Allerdings kann sich die jeweilige Interessenlage verändern: Der Mieter z. B. einer defizitär betriebenen Einzelhandelsfläche hat Interesse daran, die Fläche rasch wieder loszuwerden – und nicht erst in fünf oder zehn Jahren. Der Vermieter einer günstig vermieteten Gewerbefläche könnte nach einigen Zeit daran interessiert sein, die Fläche neu zu vermieten, wenn sich das örtliche Mietniveau zwischenzeitlich deutlich erhöht haben sollte. In derartigen Situationen erinnern sich Mietvertragsparteien gerne an § 550 BGB und suchen taktisch motiviert nach einem Mangel der Schriftform. Ein solcher Mangel der Schriftform kann nach den Vorgaben der Rechtsprechung schon dann vorliegen, wenn sich die Mietvertragsparteien außerhalb des schriftlichen Vertrags auf den Tausch eines Kfz-Stellplatzes einigen.
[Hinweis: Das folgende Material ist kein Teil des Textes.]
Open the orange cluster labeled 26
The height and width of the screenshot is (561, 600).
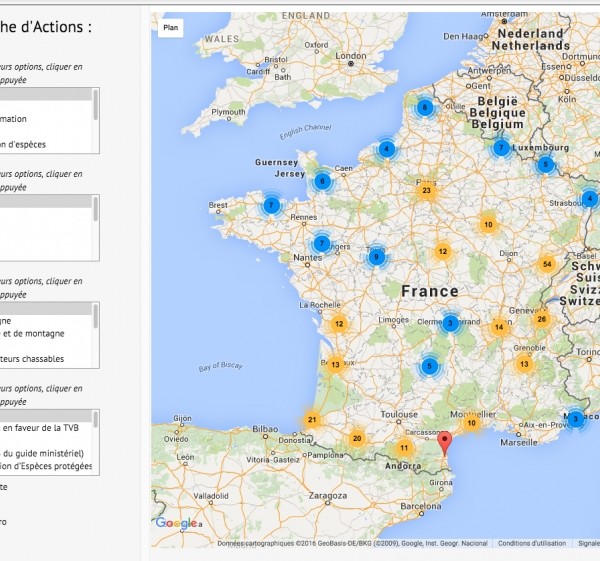pyautogui.click(x=541, y=320)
Auch bereits eine nur geringfügige Änderung der vereinbarten Miete muss schriftlich vereinbart werden (z. B. um EURO 20 erhöhte Miete bei einer Gesamtmiete von EURO 1.350,00). Und das bedeutet, dass ein Schriftstück mit beiderseitiger Unterschrift hergestellt werden muss (sog. Nachtrag zum Mietvertrag), in dem eine solche Vertragsänderung inhaltlich eindeutig dokumentiert ist.
Bei Vermietung einer erst noch im Bau befindlichen Immobilie „vom Reißbrett weg“ kann es erhebliche Probleme bereiten, wirklich alle wesentlichen vertraglichen Bestimmungen korrekt im Vertrag zu erfassen, denn bei vielen Bauvorhaben gibt es Änderungen der Ausführung wegen Umplanung noch kurz vor Fertigstellung.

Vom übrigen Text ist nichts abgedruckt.